Parsing the model number, PA stands for Piper Aircraft, it's the 32 series (no significance to that), R indicates that its landing gear is retractable (chicks don't dig fixed gear), 301 is the maximum continuous horsepower of the Lycoming TIO540-S1AD engine (actually, it's one more for some obscure reason), and T indicates turbocharging. As to the engine, T is turbocharged, I is injected, O is (horizontally) opposed (cylinders), 540 cubic inches is the displacement. It's a "dash S1AD" variant, the nomenclature has no obvious significance.
So I have a turbocharged aircraft capable of developing about 300 horsepower. This power is only used on takeoff and initial climb, typical cruise power is about 70% of this number or about 210 horsepower. Just for fun, if I assume that the engine efficiency at this power setting is 25% and that there are about 125*10^6 joules in a gallon of avgas, my airplane should burn 18.04 gallons/hour. I actually run at a flow of about 18 gallons/hour as shown on my fuel flow meter (pilots, obviously continuously concerned with fuel, think in terms of pounds or gallons per hour). As I've repeatedly stated, I just love it when calculations and data or two methods of calculation agree.

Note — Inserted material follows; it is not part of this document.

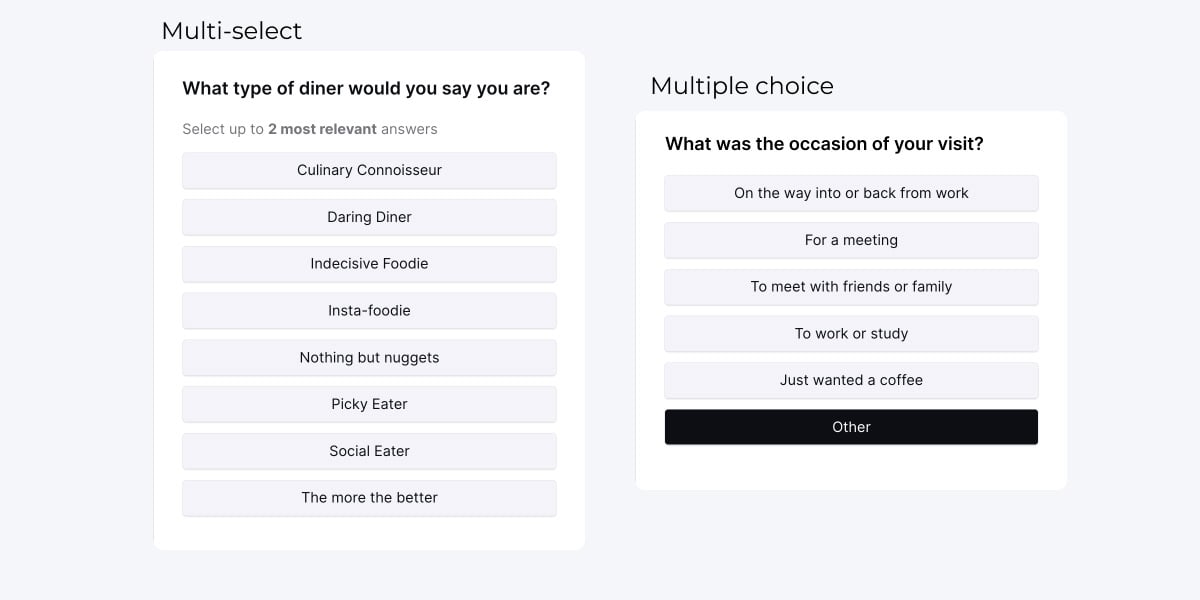This screenshot has height=600, width=1200.
Task: Choose The more the better option
Action: coord(369,498)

These 18 gallons at 13,000 feet will typically take me about 168 nautical miles or 193 statue miles (the "knot" is one nautical mile or 6080 feet per hour). So, in terrestrial terms, I get 193/18 or 10.7 m.p.g. Not really so good. The Saratoga is known as a bit of a sky-borne SUV, it has six seats and three baggage areas. It's a little draggy and a bit heavy in comparison to piston single engine airplanes.

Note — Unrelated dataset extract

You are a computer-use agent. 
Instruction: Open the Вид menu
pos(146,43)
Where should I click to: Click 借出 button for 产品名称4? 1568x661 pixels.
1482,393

For a given amount of shaft power, the airspeed achieved (at any particular "density altitude") is controlled by propeller efficiency and total drag. I can increase my range and consequently my "specific range" (miles per gallon) by flying at slower airspeeds. At about 140 knots (a bit over 160 m.p.h) I can reduce the fuel flow to around 10 gallons/hour. This works out to 16 m.p.g., more along the lines of what you might expect for a fuel thirsty road vehicle.
But one of the main reasons people buy airplanes is to go fast, and so I rarely use this method. It can, however, result in a quicker trip if the extended range results in the elimination of a fuel stop. Such a stop typically adds about 45 minutes to a trip. But really, by the time I've been in the plane over five hours, I'm ready for a stop.
Finally, if I put passengers in three of the five seats remaining (more than that results in the need to fly with partial fuel loads, thus reducing range) I can achieve a reasonable figure for "passenger miles per gallon" of 42.8. To be candid, that rarely happens though. No amount of mental gymnastics can make N8409Y a fuel efficient way to travel.